→ ABOUT THIS EXERCISE:
Take each line below that has "agent" and copy it.

→ TASK INPUTS:
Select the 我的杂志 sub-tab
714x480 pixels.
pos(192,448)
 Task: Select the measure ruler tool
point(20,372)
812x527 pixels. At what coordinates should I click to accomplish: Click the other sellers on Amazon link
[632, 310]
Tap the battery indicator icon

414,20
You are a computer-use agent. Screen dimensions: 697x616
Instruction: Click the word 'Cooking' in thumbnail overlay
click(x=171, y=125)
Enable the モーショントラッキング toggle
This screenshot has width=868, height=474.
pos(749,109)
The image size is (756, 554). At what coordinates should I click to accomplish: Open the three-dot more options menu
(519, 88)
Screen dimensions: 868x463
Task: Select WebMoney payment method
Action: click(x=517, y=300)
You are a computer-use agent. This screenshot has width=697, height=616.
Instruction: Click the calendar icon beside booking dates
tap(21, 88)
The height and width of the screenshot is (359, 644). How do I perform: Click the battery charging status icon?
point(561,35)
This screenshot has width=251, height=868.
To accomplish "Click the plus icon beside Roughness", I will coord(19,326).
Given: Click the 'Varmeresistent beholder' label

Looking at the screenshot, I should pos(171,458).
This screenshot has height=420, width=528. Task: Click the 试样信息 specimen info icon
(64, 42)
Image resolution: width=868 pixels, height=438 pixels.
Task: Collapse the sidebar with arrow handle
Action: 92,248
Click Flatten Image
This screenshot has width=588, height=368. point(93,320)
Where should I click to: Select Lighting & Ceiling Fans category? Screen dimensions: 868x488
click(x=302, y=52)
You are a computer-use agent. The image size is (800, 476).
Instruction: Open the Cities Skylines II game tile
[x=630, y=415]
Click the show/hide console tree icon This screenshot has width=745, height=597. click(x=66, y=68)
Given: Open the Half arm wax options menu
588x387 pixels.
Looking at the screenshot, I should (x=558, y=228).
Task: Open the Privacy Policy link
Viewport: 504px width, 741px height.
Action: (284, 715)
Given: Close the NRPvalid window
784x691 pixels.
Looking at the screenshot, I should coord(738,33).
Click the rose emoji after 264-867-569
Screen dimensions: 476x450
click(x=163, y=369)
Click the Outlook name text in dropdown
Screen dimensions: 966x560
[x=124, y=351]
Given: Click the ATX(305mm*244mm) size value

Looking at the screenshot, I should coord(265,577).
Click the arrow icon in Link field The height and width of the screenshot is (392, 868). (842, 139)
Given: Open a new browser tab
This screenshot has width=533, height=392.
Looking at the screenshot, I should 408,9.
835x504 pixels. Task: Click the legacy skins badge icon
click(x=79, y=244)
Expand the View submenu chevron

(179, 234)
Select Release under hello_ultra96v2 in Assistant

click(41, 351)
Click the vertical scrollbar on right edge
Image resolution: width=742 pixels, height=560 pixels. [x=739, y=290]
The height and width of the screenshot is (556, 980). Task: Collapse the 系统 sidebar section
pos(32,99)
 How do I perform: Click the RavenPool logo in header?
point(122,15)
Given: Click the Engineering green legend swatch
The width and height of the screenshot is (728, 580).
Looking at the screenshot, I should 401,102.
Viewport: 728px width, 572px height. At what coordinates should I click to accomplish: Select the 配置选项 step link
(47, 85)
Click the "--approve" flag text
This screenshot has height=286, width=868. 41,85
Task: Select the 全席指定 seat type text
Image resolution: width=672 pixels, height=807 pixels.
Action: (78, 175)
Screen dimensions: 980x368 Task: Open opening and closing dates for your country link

→ FINISHED TASK:
You are a computer-use agent. Screen dimensions: 697x616
You are a computer-use agent. This screenshot has width=697, height=616.
You are a computer-use agent. The image size is (800, 476).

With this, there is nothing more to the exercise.